DESCRIPTION OF THE TASK:
Return, with both end lines included, exactly what the data below holds from the line with "Image resolution: width=1015" through the line with "Task: Click the ellipsis", though not the pictures.

Pixel coordinate grounding data
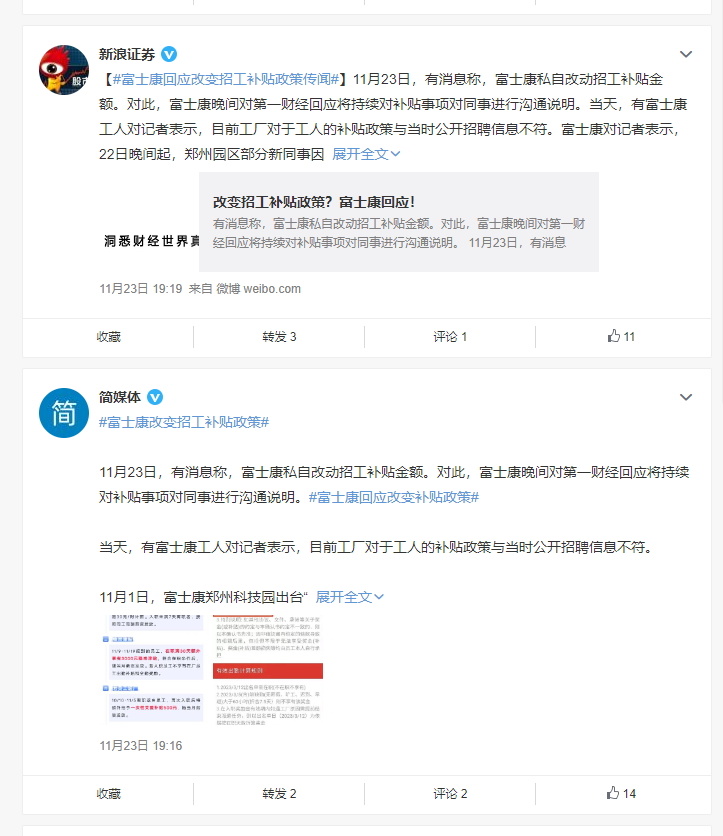
Task: Click 收藏 on the 新浪证券 post
Action: [x=108, y=336]
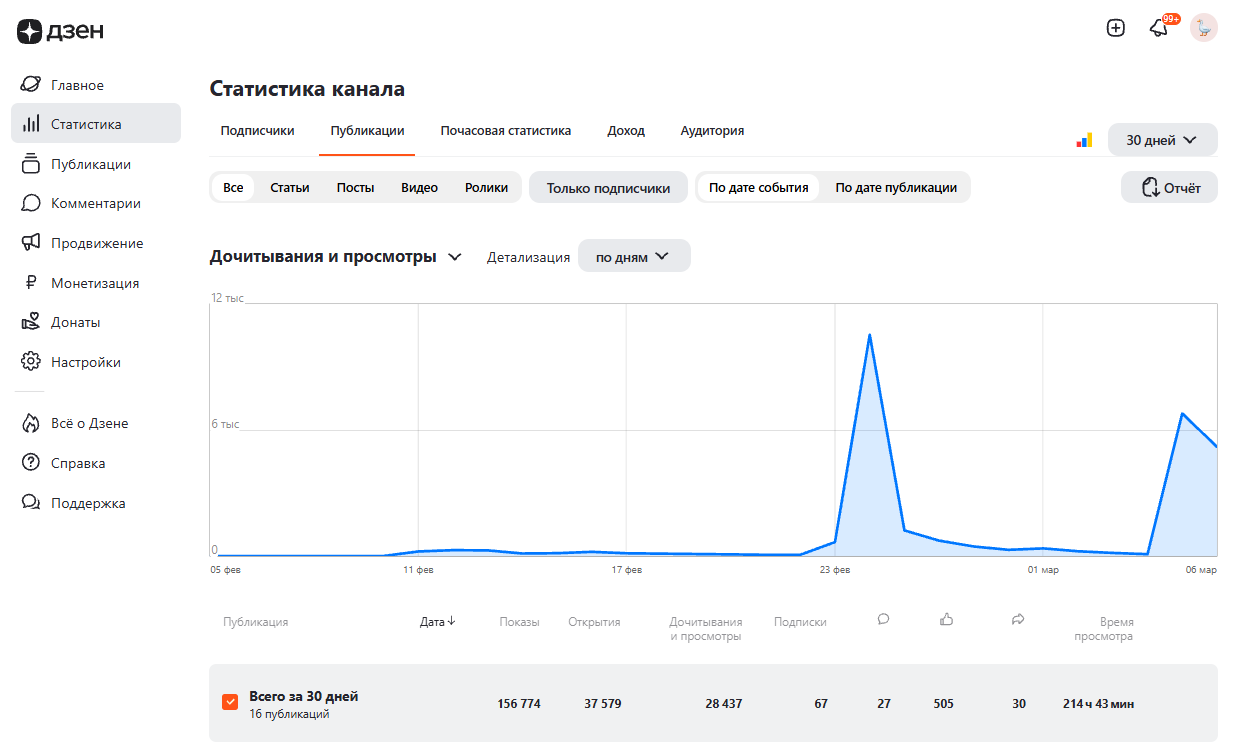Screen dimensions: 1234x755
Task: Switch to the Почасовая статистика tab
Action: tap(506, 131)
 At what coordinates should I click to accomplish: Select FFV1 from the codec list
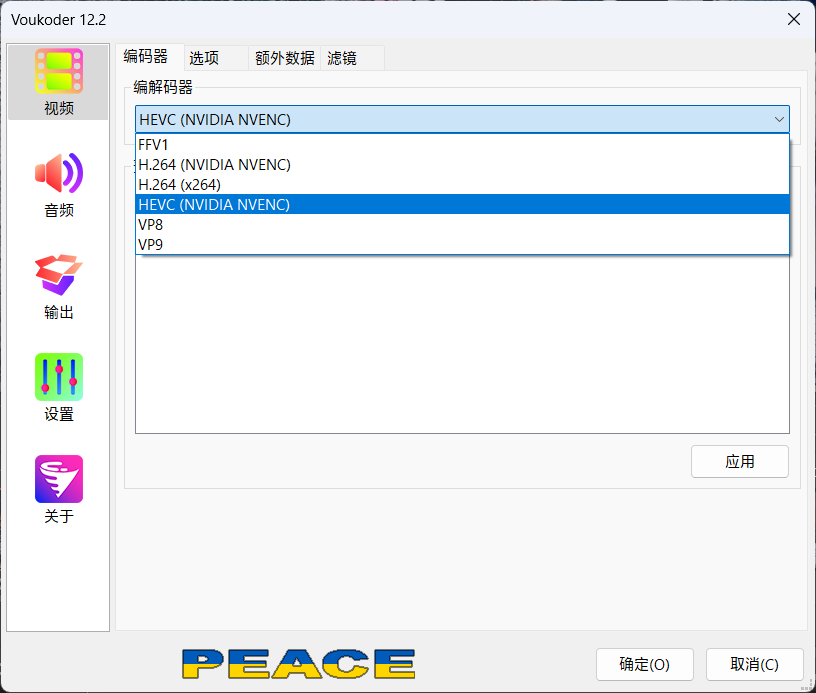pos(154,145)
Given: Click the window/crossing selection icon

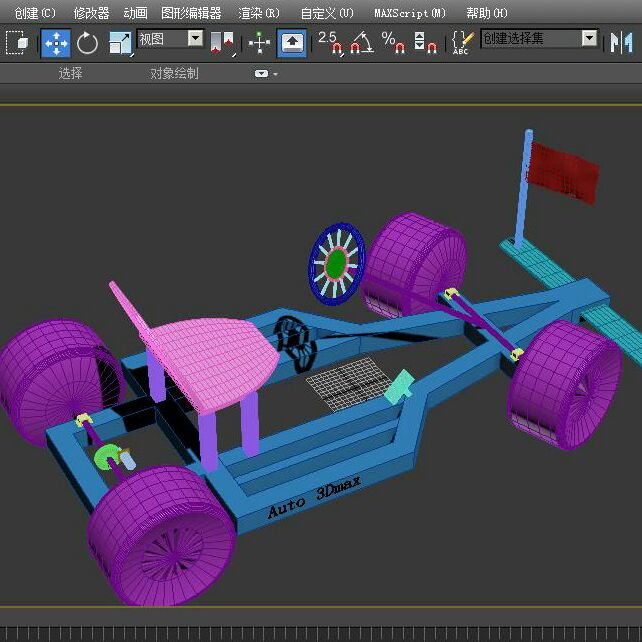Looking at the screenshot, I should (x=17, y=43).
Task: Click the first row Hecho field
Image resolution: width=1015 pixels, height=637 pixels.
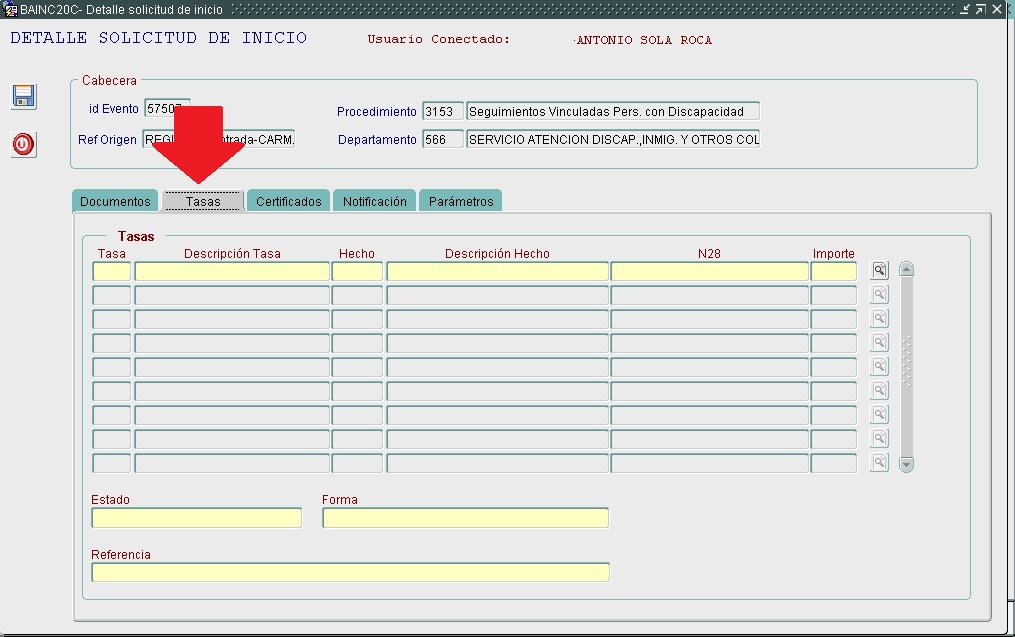Action: 357,271
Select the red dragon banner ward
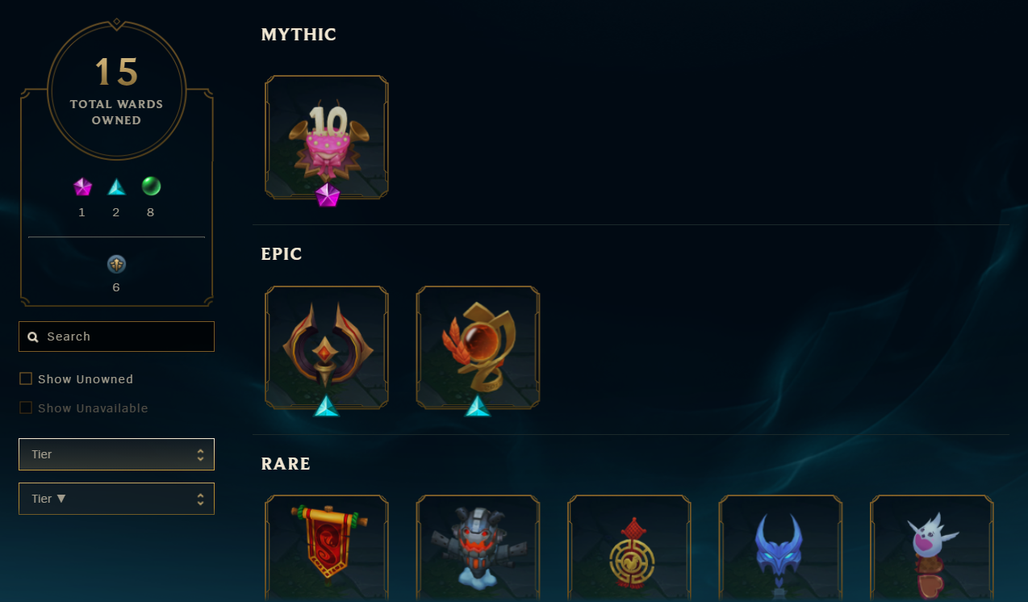The height and width of the screenshot is (602, 1028). tap(326, 548)
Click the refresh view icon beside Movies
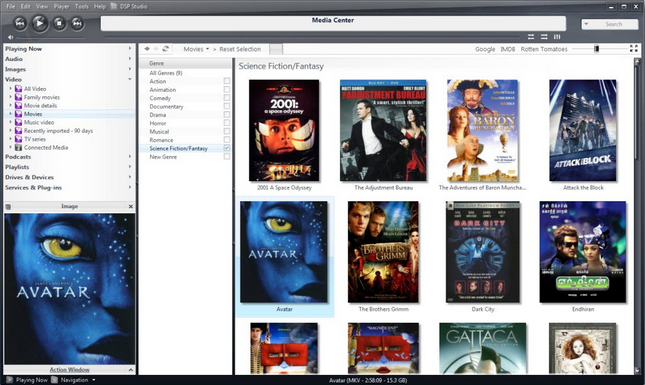 165,49
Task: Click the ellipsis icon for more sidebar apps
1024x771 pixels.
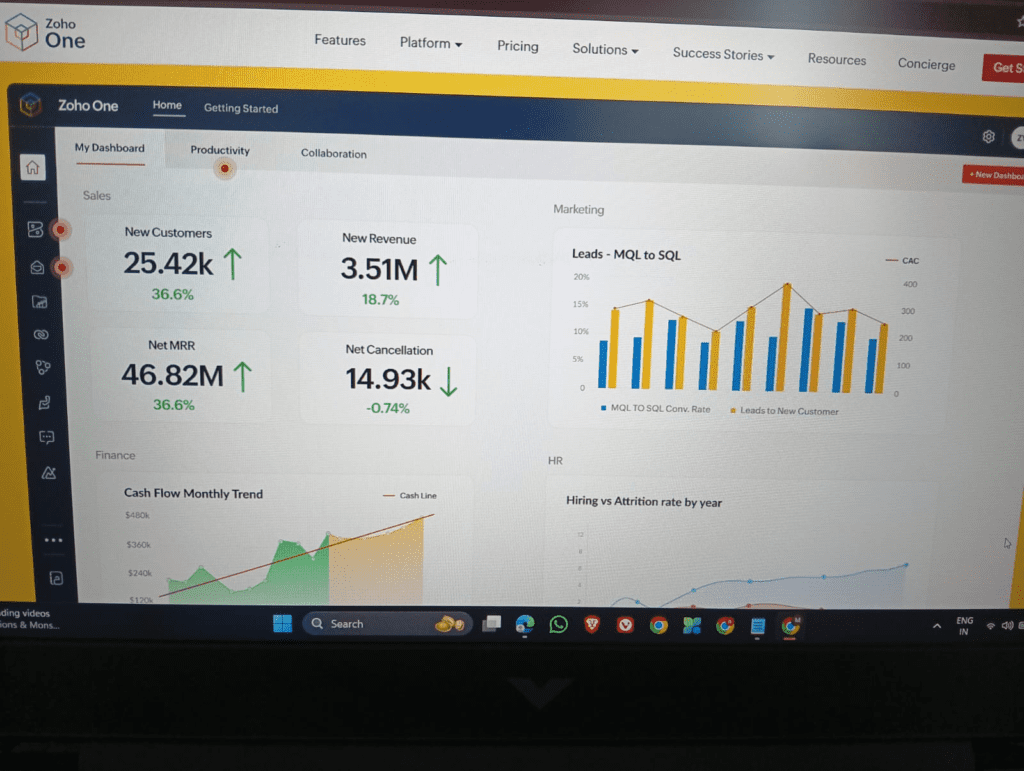Action: tap(53, 540)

OUTPUT:
Image resolution: width=1015 pixels, height=637 pixels.
Action: 357,271
Select the red dragon banner ward
The height and width of the screenshot is (602, 1028). tap(326, 548)
Click the refresh view icon beside Movies
 165,49
Task: Click the ellipsis icon for more sidebar apps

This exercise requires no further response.